Hi,
I am generating a synthetic C benchmark aimed at causing a large number of instruction fetch misses via the following Python script:
#!/usr/bin/env python import tempfile import random import sys if __name__ == '__main__': functions = list() for i in range(10000): func_name = "f_{}".format(next(tempfile._get_candidate_names())) sys.stdout.write("void {}() {{\n".format(func_name)) sys.stdout.write(" double pi = 3.14, r = 50, h = 100, e = 2.7, res;\n") sys.stdout.write(" res = pi*r*r*h;\n") sys.stdout.write(" res = res/(e*e);\n") sys.stdout.write("}\n") functions.append(func_name) sys.stdout.write("int main() {\n") sys.stdout.write("unsigned int i;\n") sys.stdout.write("for(i =0 ; i < 100000 ;i ++ ){\n") for i in range(10000): r = random.randint(0, len(functions)-1) sys.stdout.write("{}();\n".format(functions)) sys.stdout.write("}\n") sys.stdout.write("}\n")
What the code does is simply generating a lot of randomly named dummy functions that are in turn called in random order in main()
. I am compiling the resulting code with gcc 4.8.5 under CentOS 7 with -O0
. The code is running on a dual socket machine fitted with 2x Intel Xeon E5-2630v3 (Haswell architecture).
What I am interested in is understanding instruction-related counters reported by perf. In particular, I am observing the following counters with perf stat
:
- instructions
- L1-icache-load-misses (instruction fetches that miss L1, aka r0280 on Haswell)
- r2424, L2_RQSTS.CODE_RD_MISS (instruction fetches that miss L2)
- rf824, L2_RQSTS.ALL_PF (all L2 hardware prefetcher requests, both code and data)
I first profiled the code with all hardware prefetchers disabled in the BIOS, i.e.
- MLC Streamer Disabled
- MLC Spatial Prefetcher Disabled
- DCU Data Prefetcher Disabled
- DCU Instruction Prefetcher Disabled
and the results are the following (process is pinned to first core of second CPU and corresponding NUMA domain, but I guess this doesn't make much difference):
perf stat -e instructions,L1-icache-load-misses,r2424,rf824 numactl --physcpubind=8 \ --membind=1 /tmp/code Performance counter stats for 'numactl --physcpubind=8 --membind=1 /tmp/code': 25,108,610,204 instructions 2,613,075,664 L1-icache-load-misses 5,065,167,059 r2424 17 rf824
Considering the figures above, I cannot explain such a high number of instruction fetch misses in L2. I have disabled all prefetchers, and L2_RQSTS.ALL_PF confirms so. But why do I see twice as much the number of instruction fetch misses in L2 than in L1i? In my (simple) mental processor model, if an instruction is looked up in L2, it must have necessarily been looked up in L1i before. Clearly I am wrong, what am I missing?

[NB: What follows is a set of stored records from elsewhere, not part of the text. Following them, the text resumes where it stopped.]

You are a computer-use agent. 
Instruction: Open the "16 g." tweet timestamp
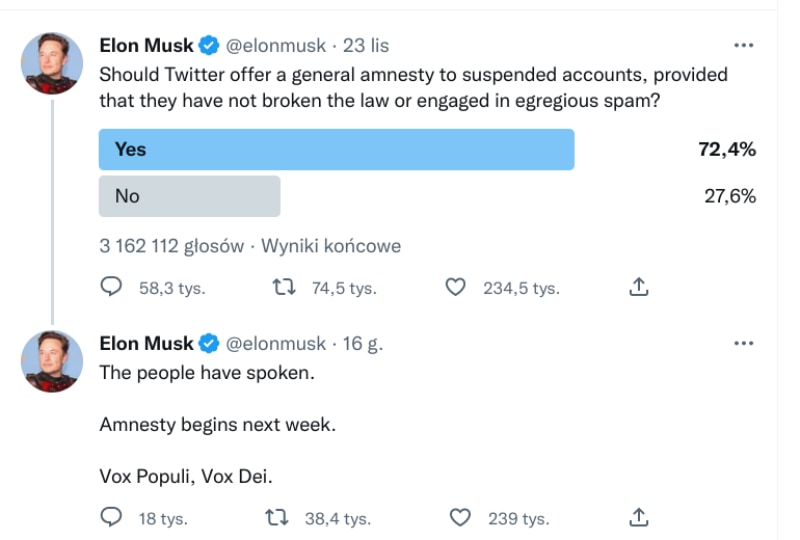tap(363, 343)
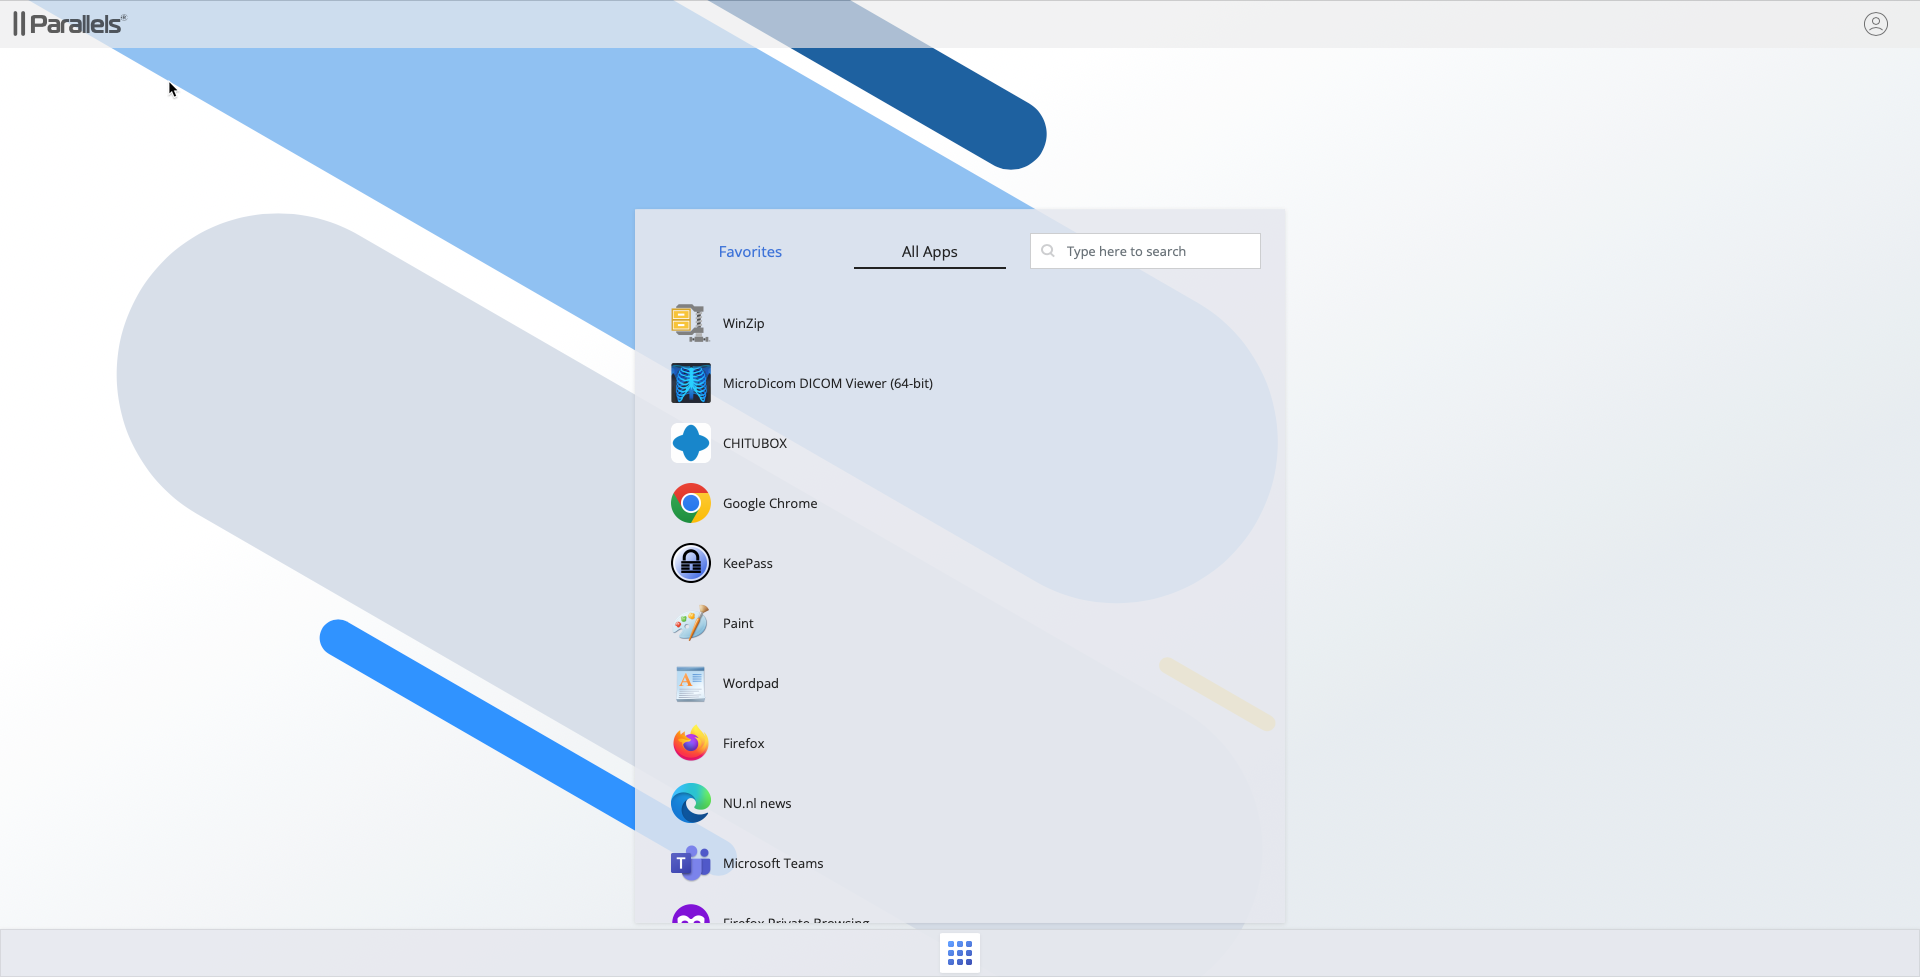Click the Wordpad document icon
Screen dimensions: 1920x977
click(x=690, y=683)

I then tried to run the same code with all the hardware prefetchers enabled, i.e.
- MLC Streamer Enabled
- MLC Spatial Prefetcher Enabled
- DCU Data Prefetcher Enabled
- DCU Instruction Prefetcher Enabled
and the results are the following:
perf stat -e instructions,L1-icache-load-misses,r2424,rf824 numactl --physcpubind=8 \ --membind=1 /tmp/code Performance counter stats for 'numactl --physcpubind=8 --membind=1 /tmp/code': 25,109,877,626 instructions 2,599,883,072 L1-icache-load-misses 5,054,883,231 r2424 908,494 rf824
Now, L2_RQSTS.ALL_PF seems to indicate that something more is happening and although I expected the prefetcher to be a bit more aggressive, I imagine that the instruction prefetcher is severely put to the test due to the jump-intensive type of workload and data prefetcher has not much to do with this kind of workload. But again, L2_RQSTS.CODE_RD_MISS is still too high with the prefetchers enabled.
So, to sum up, my question is:
With hardware prefetchers disabled, L2_RQSTS.CODE_RD_MISS seems to be much higher than L1-icache-load-misses. Even with hardware prefetchers enabled, I still cannot explain it. What is the reason behind such a high count of L2_RQSTS.CODE_RD_MISS compared to L1-icache-load-misses?
Thank you very much for your help,
Marco